Limitations to our study include the retrospective study design, small number of patients, few patients with measurement of multiple drug levels, trough values not always obtained at steady-state, and a heterogeneous patient population with complex comorbid conditions. For subjects 1 through 9, voriconazole administration times were obtained from nursing documentation on the medical record.
Despite these limitations, these data support several conclusions regarding voriconazole dosing in children <3 years of age: 1) weight-based dosing did not reliably predict plasma trough concentrations, emphasizing the need for additional population PK studies in very young children and infants; 2) higher doses are needed in young children to achieve serum trough concentrations ≥1 mcg/mL; and 3) this study underscores the importance of TDM in young children receiving voriconazole and the need to follow levels during therapy.
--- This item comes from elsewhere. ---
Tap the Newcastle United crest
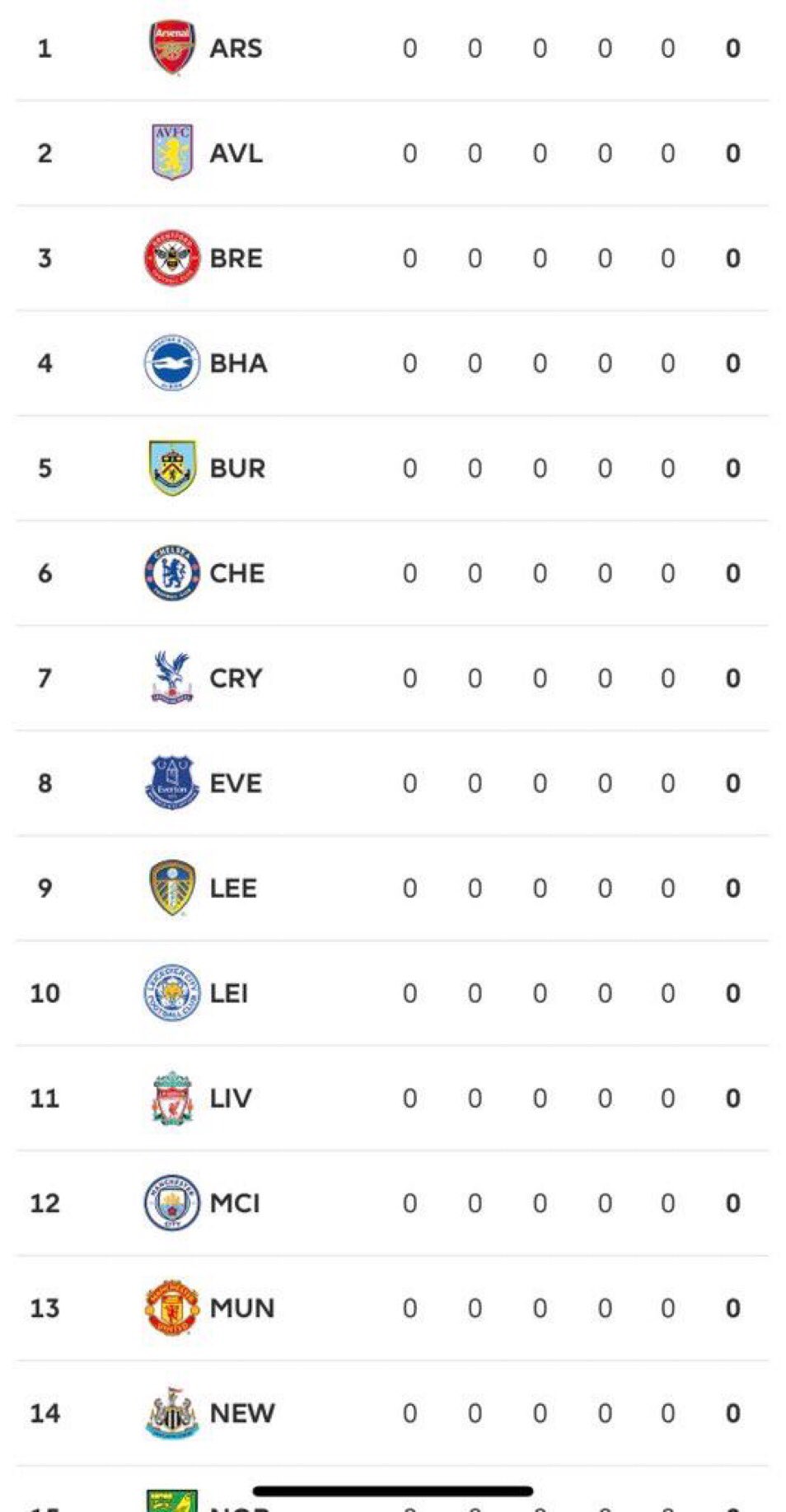Image resolution: width=786 pixels, height=1512 pixels. click(x=171, y=1412)
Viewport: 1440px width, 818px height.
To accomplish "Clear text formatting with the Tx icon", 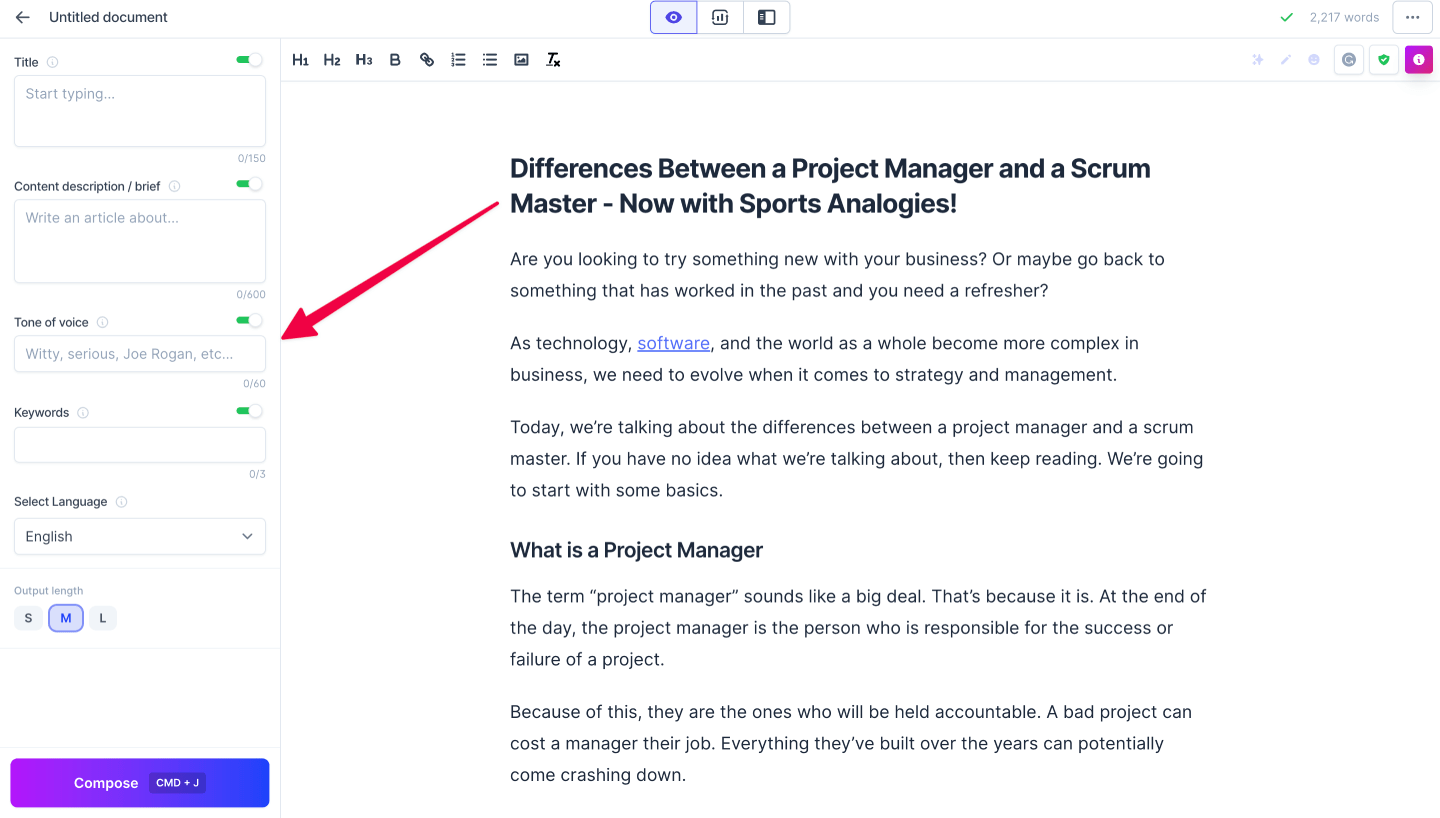I will click(x=553, y=60).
Given the difficulty in achieving target serum concentrations and the significant morbidity and mortality of IA in these very young patients, therapy with 2 active antifungal agents could be considered until target voriconazole trough concentrations are achieved.
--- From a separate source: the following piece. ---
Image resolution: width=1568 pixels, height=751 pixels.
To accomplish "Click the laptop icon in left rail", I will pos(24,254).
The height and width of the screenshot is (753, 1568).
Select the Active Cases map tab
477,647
This study was reviewed by the institutional review board of Duke University School of Medicine. This work was supported by the H.A. and Edna Benning Foundation.
Sources of funding: Dr. Doby receives support from the H.A. and Edna Benning Foundation. Dr. Blaschke receives support from NIH/NIAID 1K23AI079401 and 1U01AI082184-01, and CDC 1U18IP000303-01. Dr. Ward received support from NCRR 3UL1RR025764-02S3, NICHD HD060559-01, and NICHD 5 R01 HD060559-02. Dr. Pavia receives support from NIAID 1R01AI089489-01, CDC 1U181P000303, and NIAID U01-AI74419. Dr. Cohen-Wolkowiez receives support from NICHD 1K23HD064814-01, the non-profit organization Thrasher Research Foundation for his work in neonatal pharmacology, and from Pfizer for neonatal and pediatric drug development. Dr. Moran was supported in part by NIH CTSA grant 1UL 1RR024128-01. This work was also supported by the United States government (1R01HD057956-02, 1R01FD003519-01, 1U10-HD45962-06, 1K24HD058735-01, and Government Contract HHSN267200700051C to Dr. Benjamin).
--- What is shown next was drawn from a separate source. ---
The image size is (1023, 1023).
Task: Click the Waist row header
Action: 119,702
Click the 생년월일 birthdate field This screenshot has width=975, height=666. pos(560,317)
Conflicts of interest: Dr. Benjamin is a consultant for Pfizer, Biosynexus, and Johnson & Johnson and a principal investigator for Astellas Pharma and AstraZeneca. Dr. Cohen-Wolkowiez is a consultant for Pfizer. Dr. Moran is a consultant for Pfizer and a principal investigator for Astellas. Dr. Pavia has consulted for Pfizer. The remaining authors have no potential conflicts to report.